# EA211 turbo question



## Toddmk6 (Jul 5, 2016)

hey guys,
so from my understanding (which could be wrong) the ea211 turbo is a VTG turbo and does NOT have a DV? both me and a buddy of mine searched for a DV on this thing for about an hour before giving up.. im not sure if im missing something or it just doesn't have one? :banghead:


----------



## Cherb32 (Jun 18, 2006)

I have been searching for a while and I can't find anything that suggests that it does. I guess it really doesnt have one. 

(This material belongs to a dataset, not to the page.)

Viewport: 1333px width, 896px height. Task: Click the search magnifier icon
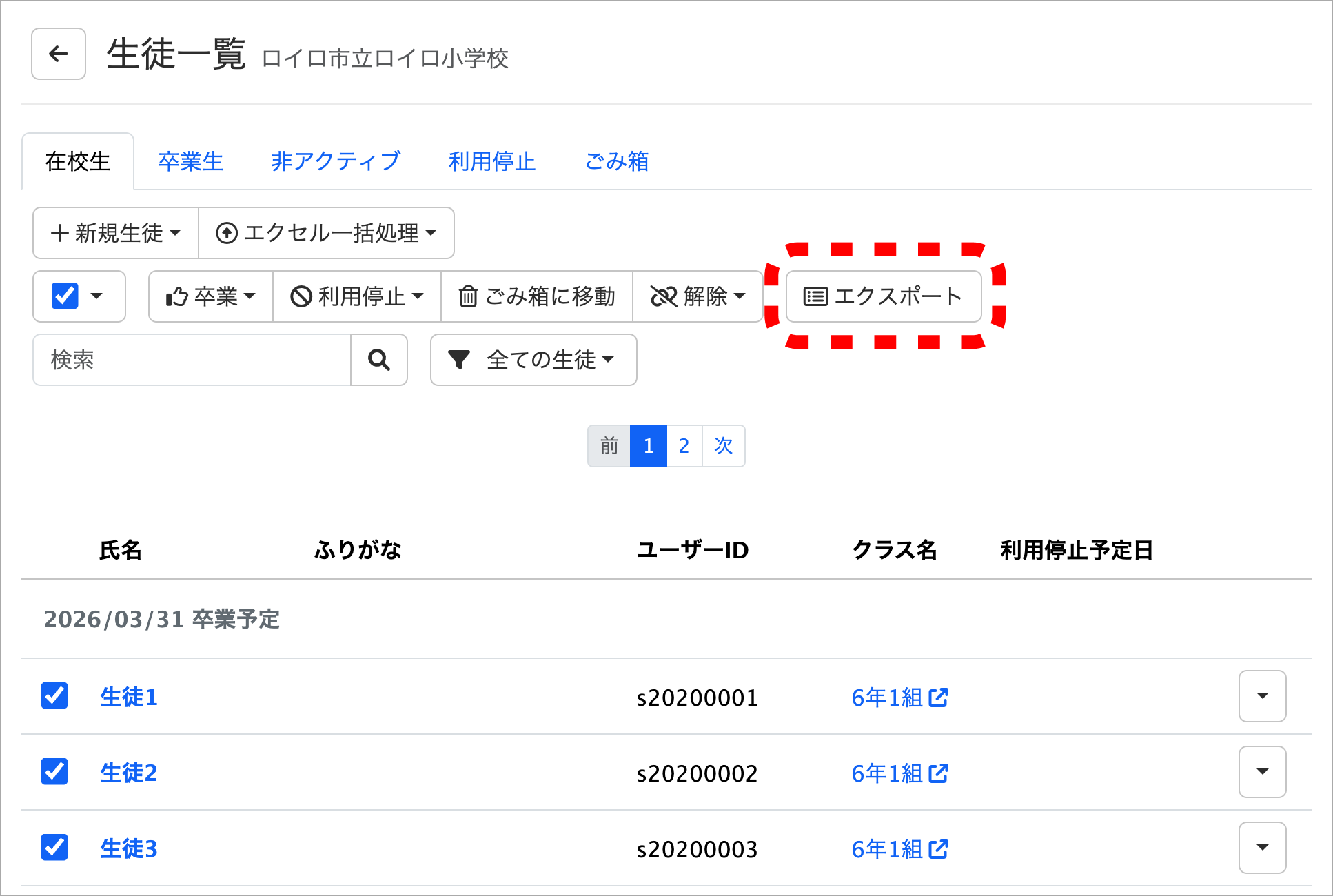(379, 360)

Sent from my LG V10 using Tapatalk


----------



## Poetic50 (Feb 17, 2017)

Yes i researched and the 1.4t has a VGT and doesnt need or have a DV i looked too and it doesnt...is still ok but if u install an intake youll her the whoosh sound...i took the factory box filter off and took it for a spin....sounded sick try it

Sent from my LGLS775 using Tapatalk


----------



## Victor Huge (Aug 21, 2009)

Fairly certain it has a diverter valve and is a waste gate type of turbo.

However, there's various models of the ea211. Some info says vtg other says wastegate. Don't know anymore...


----------



## Rabbitjoker (Sep 14, 2016)

Victor Huge said:


> Fairly certain it has a diverter valve and is a waste gate type of turbo.
> 
> However, there's various models of the ea211. Some info says vtg other says wastegate. Don't know anymore...


We DO NOT have a diverter valve. We do have an INTERNAL wastegate on our turbo. There are no multiple variations of this motor here in the states. There are overseas though.


----------